*** SOURCE TEXT Section Begins ***

Vibrant India, military might showcased at Republic Day parade

The Republic Day parade had a `mini-India` in itself depicting the myriad hues of country`s diversity in full battle regalia.

Updated: Jan 26, 2011, 23:58 PM IST

New Delhi: Colourful tableaux depicting the myriad hues of country`s diversity, a vibrant performance by students and armed forces in full battle regalia -- the
Republic Day parade on Wednesday had `mini-India` in itself.

Marching down from the Raisina Hills to Red Fort, the
parade showcased India`s `unity in diversity` and the military
might as thousands of spectators along the eight-km long route
cheered the marching contingents and the mechanised columns.

The well turned out and synchronised military and
police contingents led by General Officer Commanding (Delhi)
Maj Gen Manvendra Singh marched proudly to the lilting tunes
of bands through the Rajpath where President and Supreme
Commander of Armed Forces Pratibha Patil took the salute.

The march-past was watched by the Republic Day chief
guest Indonesian President Susilo Bambang Yudhoyono, Vice
President Hamid Ansari, Prime Minister Manmohan Singh, Defence
Minister A K Antony and the country`s top political and
military brass.

The capital had turned into a security fortress for
the event as unmanned aerial vehicles (UAV) and helicopters
scanned the capital from air, snipers kept a hawk-eye vigil
from rooftops and armed personnel at "every corner" provided a
ground-to-air security apparatus.

*** SOURCE TEXT Section Ends ***
*** PROVIDED INFORMATION Section Begins ***

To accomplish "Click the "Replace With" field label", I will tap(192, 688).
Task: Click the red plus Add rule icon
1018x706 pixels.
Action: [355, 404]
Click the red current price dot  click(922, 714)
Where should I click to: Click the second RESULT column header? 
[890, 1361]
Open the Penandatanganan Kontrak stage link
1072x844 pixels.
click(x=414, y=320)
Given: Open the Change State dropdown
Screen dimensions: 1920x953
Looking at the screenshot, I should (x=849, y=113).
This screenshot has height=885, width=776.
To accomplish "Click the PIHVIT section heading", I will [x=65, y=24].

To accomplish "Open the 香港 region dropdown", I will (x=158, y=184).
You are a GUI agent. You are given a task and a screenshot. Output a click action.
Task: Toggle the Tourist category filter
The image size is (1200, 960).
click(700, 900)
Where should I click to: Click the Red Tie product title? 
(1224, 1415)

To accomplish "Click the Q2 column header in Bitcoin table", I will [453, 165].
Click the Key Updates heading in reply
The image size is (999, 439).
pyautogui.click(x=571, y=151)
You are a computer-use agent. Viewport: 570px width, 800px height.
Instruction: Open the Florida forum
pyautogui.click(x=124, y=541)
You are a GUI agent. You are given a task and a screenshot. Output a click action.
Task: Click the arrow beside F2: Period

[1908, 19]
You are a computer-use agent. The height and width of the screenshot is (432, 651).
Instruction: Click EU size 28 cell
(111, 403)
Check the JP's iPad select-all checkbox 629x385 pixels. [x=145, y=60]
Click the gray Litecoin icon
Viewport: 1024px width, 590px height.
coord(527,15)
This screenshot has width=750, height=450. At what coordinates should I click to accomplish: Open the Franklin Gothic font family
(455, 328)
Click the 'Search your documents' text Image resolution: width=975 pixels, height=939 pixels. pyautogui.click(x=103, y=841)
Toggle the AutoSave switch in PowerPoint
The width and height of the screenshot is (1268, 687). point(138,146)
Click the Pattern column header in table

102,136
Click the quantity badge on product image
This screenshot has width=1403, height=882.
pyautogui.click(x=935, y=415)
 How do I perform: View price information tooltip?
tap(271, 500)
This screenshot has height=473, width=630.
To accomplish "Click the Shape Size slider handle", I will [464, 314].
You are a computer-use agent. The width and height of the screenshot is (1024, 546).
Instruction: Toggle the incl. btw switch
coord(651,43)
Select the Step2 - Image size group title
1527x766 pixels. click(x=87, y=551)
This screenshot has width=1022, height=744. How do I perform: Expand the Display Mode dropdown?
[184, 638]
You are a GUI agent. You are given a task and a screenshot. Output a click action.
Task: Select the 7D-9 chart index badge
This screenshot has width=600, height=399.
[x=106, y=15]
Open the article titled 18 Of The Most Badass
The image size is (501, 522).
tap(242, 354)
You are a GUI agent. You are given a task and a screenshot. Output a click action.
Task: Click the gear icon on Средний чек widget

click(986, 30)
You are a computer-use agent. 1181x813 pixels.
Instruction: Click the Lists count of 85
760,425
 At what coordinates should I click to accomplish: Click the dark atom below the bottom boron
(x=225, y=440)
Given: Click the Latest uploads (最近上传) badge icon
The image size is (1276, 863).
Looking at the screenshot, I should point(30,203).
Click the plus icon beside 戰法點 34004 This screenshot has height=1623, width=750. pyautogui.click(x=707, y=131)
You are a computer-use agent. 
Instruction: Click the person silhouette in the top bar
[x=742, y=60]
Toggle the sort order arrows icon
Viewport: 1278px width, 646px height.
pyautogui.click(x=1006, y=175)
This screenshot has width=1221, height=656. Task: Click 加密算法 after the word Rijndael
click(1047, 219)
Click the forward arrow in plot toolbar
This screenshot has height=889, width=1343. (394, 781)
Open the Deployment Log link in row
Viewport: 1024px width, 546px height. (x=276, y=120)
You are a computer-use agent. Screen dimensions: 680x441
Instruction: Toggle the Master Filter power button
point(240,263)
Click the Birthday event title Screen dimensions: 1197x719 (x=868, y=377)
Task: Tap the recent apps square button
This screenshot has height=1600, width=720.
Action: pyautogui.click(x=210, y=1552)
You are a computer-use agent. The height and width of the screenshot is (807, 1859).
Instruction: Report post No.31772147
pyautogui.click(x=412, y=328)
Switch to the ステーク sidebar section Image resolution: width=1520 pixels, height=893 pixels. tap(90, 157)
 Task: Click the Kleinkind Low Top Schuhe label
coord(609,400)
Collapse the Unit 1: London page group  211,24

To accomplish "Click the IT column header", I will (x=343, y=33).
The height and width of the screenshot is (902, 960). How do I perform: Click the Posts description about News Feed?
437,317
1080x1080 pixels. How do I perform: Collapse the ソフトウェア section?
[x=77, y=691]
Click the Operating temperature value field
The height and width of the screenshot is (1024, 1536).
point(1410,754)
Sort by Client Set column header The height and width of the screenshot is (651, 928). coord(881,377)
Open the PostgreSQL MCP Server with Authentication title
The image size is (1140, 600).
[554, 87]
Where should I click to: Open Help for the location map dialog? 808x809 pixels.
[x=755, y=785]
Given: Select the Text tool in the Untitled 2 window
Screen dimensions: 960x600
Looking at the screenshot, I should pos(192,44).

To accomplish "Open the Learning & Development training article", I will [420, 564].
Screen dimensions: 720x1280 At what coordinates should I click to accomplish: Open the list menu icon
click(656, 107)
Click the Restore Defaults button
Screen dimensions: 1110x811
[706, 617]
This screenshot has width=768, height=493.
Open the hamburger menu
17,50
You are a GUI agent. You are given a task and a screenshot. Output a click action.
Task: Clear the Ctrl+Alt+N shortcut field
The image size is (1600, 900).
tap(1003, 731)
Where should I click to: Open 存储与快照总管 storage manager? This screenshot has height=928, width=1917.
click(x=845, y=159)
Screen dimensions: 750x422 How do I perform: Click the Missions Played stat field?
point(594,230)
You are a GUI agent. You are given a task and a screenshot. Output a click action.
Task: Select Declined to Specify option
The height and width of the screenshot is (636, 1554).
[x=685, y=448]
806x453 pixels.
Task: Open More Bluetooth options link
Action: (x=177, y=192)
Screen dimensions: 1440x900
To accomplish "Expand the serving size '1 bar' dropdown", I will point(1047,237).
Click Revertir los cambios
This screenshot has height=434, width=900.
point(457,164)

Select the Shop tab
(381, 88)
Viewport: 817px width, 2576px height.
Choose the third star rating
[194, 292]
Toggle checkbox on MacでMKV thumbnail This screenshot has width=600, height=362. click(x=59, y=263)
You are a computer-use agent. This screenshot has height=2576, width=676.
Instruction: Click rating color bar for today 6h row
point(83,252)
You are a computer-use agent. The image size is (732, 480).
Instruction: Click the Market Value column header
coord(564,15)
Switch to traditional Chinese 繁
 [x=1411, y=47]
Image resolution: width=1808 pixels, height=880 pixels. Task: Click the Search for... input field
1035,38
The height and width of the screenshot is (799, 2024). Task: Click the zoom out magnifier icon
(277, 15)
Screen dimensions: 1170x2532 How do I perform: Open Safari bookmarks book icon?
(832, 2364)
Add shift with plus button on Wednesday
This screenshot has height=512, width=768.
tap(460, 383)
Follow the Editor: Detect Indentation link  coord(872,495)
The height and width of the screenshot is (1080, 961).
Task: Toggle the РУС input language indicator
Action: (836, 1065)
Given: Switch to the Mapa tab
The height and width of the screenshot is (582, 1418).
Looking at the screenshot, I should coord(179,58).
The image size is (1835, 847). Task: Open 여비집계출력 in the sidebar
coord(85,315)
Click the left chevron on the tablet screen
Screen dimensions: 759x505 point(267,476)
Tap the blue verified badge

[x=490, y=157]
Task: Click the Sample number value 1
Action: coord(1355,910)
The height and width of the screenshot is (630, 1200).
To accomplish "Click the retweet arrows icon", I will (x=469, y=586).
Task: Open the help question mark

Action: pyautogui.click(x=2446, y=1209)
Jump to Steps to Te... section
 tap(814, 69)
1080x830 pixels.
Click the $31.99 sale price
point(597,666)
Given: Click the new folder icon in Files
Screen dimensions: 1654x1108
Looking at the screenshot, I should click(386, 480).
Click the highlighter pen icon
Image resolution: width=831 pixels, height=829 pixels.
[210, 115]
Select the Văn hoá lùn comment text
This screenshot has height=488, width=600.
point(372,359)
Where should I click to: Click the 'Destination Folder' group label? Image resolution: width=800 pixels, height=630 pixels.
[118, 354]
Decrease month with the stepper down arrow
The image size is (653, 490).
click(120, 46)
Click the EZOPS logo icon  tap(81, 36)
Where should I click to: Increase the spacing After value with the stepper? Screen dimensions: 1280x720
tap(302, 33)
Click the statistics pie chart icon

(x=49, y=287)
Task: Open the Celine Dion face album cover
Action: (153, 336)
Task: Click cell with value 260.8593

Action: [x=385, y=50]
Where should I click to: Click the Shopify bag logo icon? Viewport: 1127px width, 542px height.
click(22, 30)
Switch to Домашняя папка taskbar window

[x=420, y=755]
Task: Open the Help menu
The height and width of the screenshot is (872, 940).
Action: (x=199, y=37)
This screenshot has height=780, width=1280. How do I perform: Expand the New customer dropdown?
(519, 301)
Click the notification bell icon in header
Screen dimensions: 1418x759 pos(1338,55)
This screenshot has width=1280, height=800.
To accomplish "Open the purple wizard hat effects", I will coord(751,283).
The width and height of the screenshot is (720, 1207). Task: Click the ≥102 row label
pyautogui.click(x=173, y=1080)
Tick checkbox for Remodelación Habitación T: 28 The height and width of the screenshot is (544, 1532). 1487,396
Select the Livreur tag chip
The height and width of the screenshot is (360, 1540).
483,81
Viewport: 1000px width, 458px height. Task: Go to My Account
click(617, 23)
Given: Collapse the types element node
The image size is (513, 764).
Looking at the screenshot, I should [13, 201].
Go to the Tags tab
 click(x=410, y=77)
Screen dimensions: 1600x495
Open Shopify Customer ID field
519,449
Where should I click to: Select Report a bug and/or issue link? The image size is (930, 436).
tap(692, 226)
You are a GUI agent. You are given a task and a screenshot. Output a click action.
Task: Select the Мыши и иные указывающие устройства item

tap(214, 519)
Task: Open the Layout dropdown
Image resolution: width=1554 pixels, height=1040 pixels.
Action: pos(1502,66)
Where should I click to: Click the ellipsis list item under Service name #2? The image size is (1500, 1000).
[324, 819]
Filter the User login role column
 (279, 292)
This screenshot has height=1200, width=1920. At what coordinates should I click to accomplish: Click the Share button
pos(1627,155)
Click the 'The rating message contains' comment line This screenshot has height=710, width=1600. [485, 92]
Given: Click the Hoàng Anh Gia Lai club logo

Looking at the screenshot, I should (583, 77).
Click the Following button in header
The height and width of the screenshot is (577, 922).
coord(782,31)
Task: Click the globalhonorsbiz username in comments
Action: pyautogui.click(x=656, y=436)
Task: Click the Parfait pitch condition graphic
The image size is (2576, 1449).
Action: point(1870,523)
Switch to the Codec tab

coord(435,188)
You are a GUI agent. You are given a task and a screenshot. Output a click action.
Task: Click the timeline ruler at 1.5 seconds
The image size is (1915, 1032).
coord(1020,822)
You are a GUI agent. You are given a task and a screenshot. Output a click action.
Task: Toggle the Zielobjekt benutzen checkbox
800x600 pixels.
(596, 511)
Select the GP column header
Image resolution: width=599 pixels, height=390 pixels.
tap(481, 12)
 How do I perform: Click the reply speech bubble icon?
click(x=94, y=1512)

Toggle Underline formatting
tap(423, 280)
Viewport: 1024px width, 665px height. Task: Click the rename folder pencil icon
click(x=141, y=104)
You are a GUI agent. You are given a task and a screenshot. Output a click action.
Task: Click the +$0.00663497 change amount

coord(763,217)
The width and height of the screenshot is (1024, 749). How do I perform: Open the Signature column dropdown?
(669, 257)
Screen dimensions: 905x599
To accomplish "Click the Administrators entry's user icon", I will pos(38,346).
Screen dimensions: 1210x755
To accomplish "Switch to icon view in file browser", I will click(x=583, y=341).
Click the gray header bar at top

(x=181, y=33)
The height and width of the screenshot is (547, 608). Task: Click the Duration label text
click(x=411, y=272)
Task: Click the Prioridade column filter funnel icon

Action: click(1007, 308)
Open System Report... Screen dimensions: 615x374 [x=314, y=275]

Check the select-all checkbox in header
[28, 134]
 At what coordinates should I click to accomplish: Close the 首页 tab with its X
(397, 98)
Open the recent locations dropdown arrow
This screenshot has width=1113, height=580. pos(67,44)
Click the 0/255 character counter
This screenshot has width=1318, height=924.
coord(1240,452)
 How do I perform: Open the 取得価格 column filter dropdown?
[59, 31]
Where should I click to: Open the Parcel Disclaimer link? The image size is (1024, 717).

*** PROVIDED INFORMATION Section Ends ***

● TASKS TO COMPLETE:
- a) Decide whether each statement agrees with the Republic Day parade report. Answer yes or no for each, and quote the words of the report that settle it.
(i) The parade went from the Raisina Hills to Red Fort.
(ii) Prime Minister Manmohan Singh took the salute on Rajpath.
(iii) The parade route was eight km long.
- b) Write the next part of the Republic Day parade report, starting after its last sentence.

● ANSWERS TO THE TASKS:
- a)
(i) Yes: "Marching down from the Raisina Hills to Red Fort"
(ii) No: "President and Supreme Commander of Armed Forces Pratibha Patil took the salute"
(iii) Yes: "the eight-km long route"

- b)
Minutes before the parade began, Singh, Antony and
chiefs of Army, Navy and Air Force laid wreaths at `Amar Jawan
Jyoti`, the British-era World War-I memorial at India Gate,
where an eternal flame burns in memory of those who laid down
their lives while defending the nation`s frontiers.

The parade began shortly after Patil and her
Indonesian counterpart arrived at the Rajpath escorted by the
President`s 46 bodyguards riding well-trained and impeccably-
bedecked horses.

After the President unfurled the tricolour and a
customary 21-gun salute, an Army doctor Major Laishram Jyotin
Singh was awarded posthumously the highest peacetime gallantry
award -- the Ashok Chakra -- for his bravery while fighting
militants during an attack on Indians in Kabul. He was the
first Army doctor receiving Ashok Chakra.

Four Mi-17 helicopters then zoomed in from the western
skies and showered flower petals on the spectators, signalling
the beginning of the parade followed by the winners of the
Param Vir Chakra and Ashok Chakra and mounted columns of 61
Cavalry.

The Army showcased its impressive weaponry which
included advanced Brahmos Launcher System, T-90 Bheeshma
tanks, Brahmos Launcher System, Multi Barrel Rocket System
`Pinaka` and Tactical Control Radar `Reporter`.

They also displayed NBC (Nuclear-Biological-Chemical)
Reconnaissance Vehicle, indigenous Pontoons Movable Section
Bridge, Integrated Network Platform and armoured troop carrier
Prahar 510.

Showcasing its air power, Army also conducted a
flypast of three advanced light helicopters Dhruv in arrowhead
formation.

The Army contingent from Punjab Regiment, Rajputana
Rifles, Rajput Regiment, Sikh Light Infantry, Jammu and
Kashmir Light Infantry and Gorkha Rifles marched to the tunes
of `Gangotri`, `God of War`, Pragati and `Vir Bharat`.

The next to follow were smartly-dressed 148 Navy
personnel and then the Air Force marching to the tunes of Jai
Bharati and Sound Barrier. While the Navy showcased aircraft
carrier INS Viraat, IAF`s marching contingent showcased the
tableaux of Airborne Early Warning and Control System (AWACS)
and Aerostat Radar.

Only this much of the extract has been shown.